In their complaint appellants alleged that appellees' negligence caused an incinerator fire with a consequent outpouring of smoke which obscured Mrs. Horne's vision, causing her to fall during her attempt to escape *514 from the building. The pretrial proceedings established, however, that appellants alleged that appellees were negligent not only in the maintenance of an improper, inadequate and/or defective incinerator but also in allowing the stairway to become covered with water due to an open or defective skylight. At the conclusion of the presentation of appellants' case before a jury, appellees moved for a directed verdict. Thereupon, the following colloquy took place between the trial judge and counsel for appellants:"THE COURT: * * * I will grant the motion with reference to the incineratoras far as a defect in the incinerator is concerned. "I am going to reserve a ruling on the issue of negligence, or contributory negligence, on the water situation. * * * * * * "MR. SCHWARTZBACH: Your Honor, insofar as the Housing Regulations are concerned and proper care and maintenance of the incinerator, you don't feel that we have sufficient evidence here? "THE COURT: I really don't. "MR. SCHWARTZBACH: Well, then, I would prefer Your Honor to direct a verdict as to the whole case at this time. "I would prefer to go to the Court of Appeals at this posture than on separate points. "THE COURT: I will do that, then, because I don't believe there is any evidence on that point here. "MR. SCHWARTZBACH: All right."

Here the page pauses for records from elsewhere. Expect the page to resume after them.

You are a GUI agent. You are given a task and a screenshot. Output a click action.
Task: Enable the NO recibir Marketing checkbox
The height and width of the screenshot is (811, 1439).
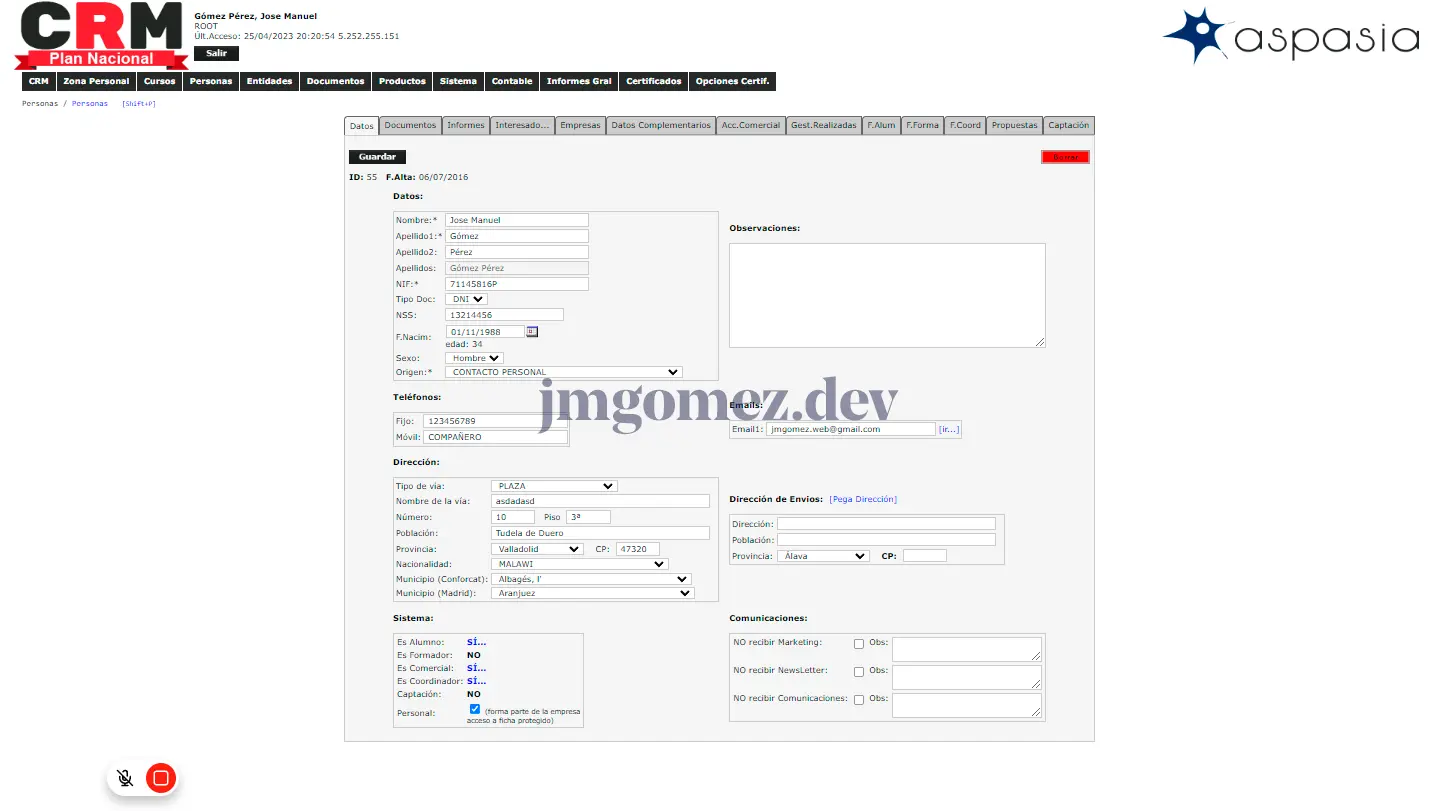pos(859,644)
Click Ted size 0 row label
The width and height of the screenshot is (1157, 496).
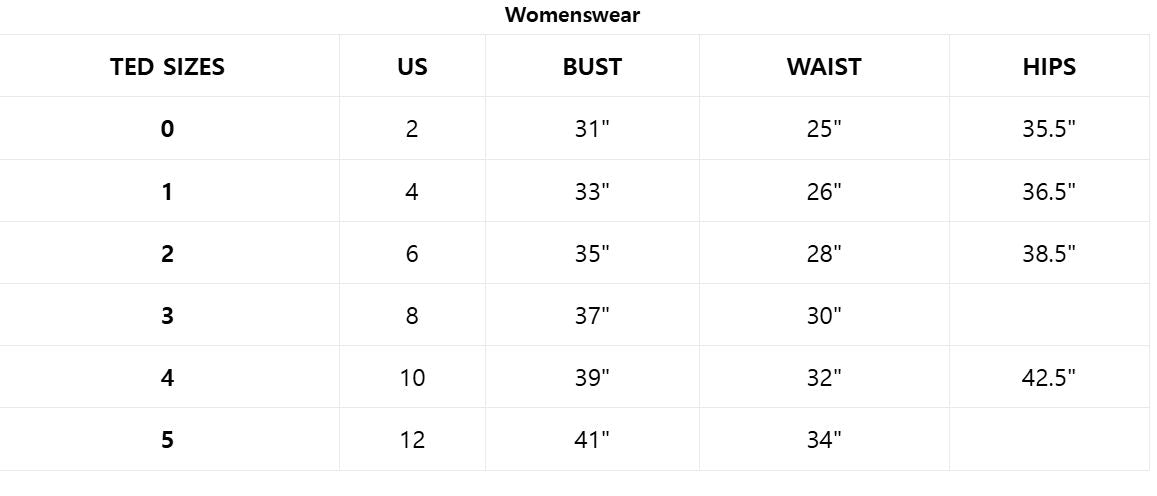(x=167, y=129)
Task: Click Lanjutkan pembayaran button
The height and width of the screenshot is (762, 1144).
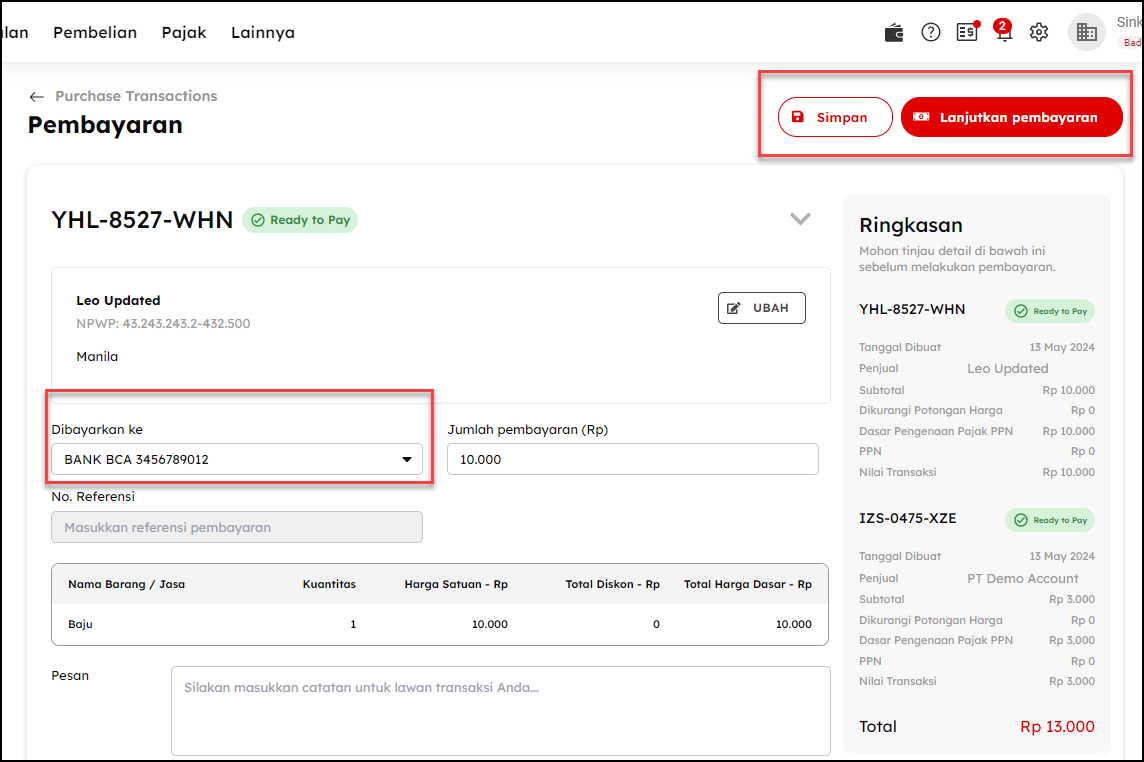Action: coord(1011,117)
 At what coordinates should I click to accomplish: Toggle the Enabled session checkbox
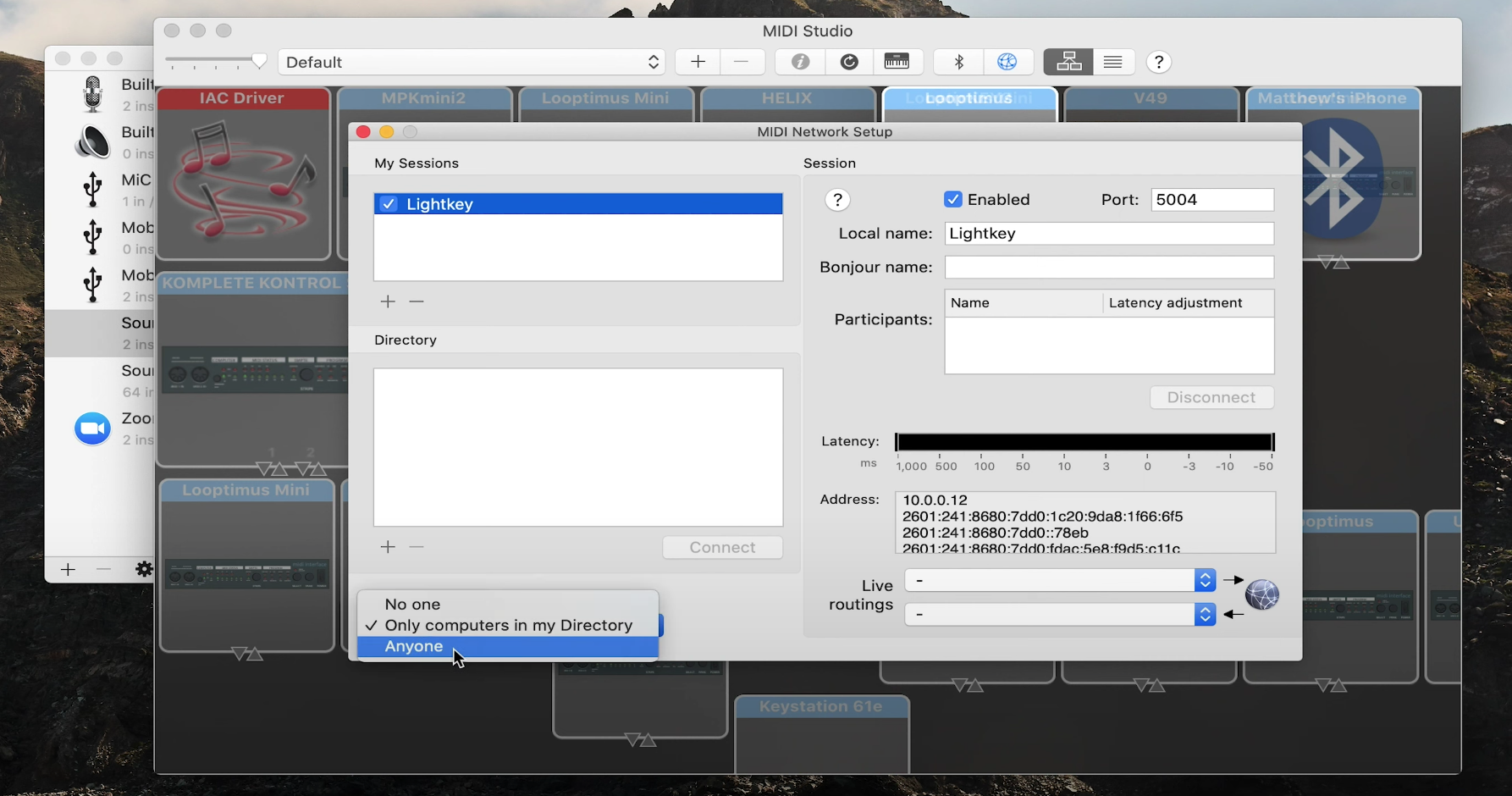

Appellants having invited the court to direct a verdict against them on the issue of the condition of the skylight, the only question properly before us, and so conceded by appellants' counsel at oral argument, is whether the trial court erred in its determination that there was insufficient evidence of negligence involving the incinerator to go to the jury.
Without question, the burden of proving appellees' alleged negligence was upon appellants. They did not, nor could they, rely on the doctrine of res ipsa loquitur to meet this burden as the incinerator was not in appellees' exclusive control. Thus it was incumbent on appellants to come forward with some evidence that the smoke emanating from the incinerator was the result of some negligent act or omission for which appellees were responsible. Appellants' only showing on the issue was that smoke had escaped from the incinerator on July 29, 1961, and on prior occasions; but they did not show what had caused the smoke. It is true that it could have been due to a defective or inadequate incinerator but it also could have resulted from a tenant's misuse of the incinerator or from a number of other causes for which appellees could not be held responsible. "Proof of the mere happening of an accident does not permit an inference of negligence * * *." Winthrop v. 1600 16th Street Corporation, D.C.App., 208 A.2d 624, 626 (1965). The trial court was correct in not allowing the jury to speculate that Mrs. Horne's fall was attributable to appellees' negligence, without some competent evidence pointing toward that conclusion. MacMaugh v. Baldwin, 99 U.S.App.D.C. 247, 239 F.2d 67 (1956); Brown v. Capital Transit Co., 75 U.S.App.D.C. 337, 127 F.2d 329, cert. denied 317 U.S. 632, 63 S. Ct. 61, 87 L. Ed. 510 (1942); MacLachlan v. Perry, 63 App.D.C. 24, 68 F.2d 769 (1934); Lewis v. Firestone, D.C.Mun.App., 130 A.2d 317 (1957); Morrell v. White City Apartments, Inc., 345 Mass. 766, 186 N.E.2d 817 (1962); Lipsitz v. Schechter, 1 Mich.App. 137, 134 N.W.2d 849 (1965).
Appellants contend that the exclusion of certain Housing Regulations which they proffered was reversible error. It is true that the breach of a duty owed by a landlord under a regulation is some evidence *515 of negligence. Appellants, however, failed to show the breach of any relevant duties imposed by the regulations. Their admission into evidence thus could not have helped appellants' case. See Klein v. Price, 118 U.S.App.D.C. 54, 331 F.2d 800 (1964).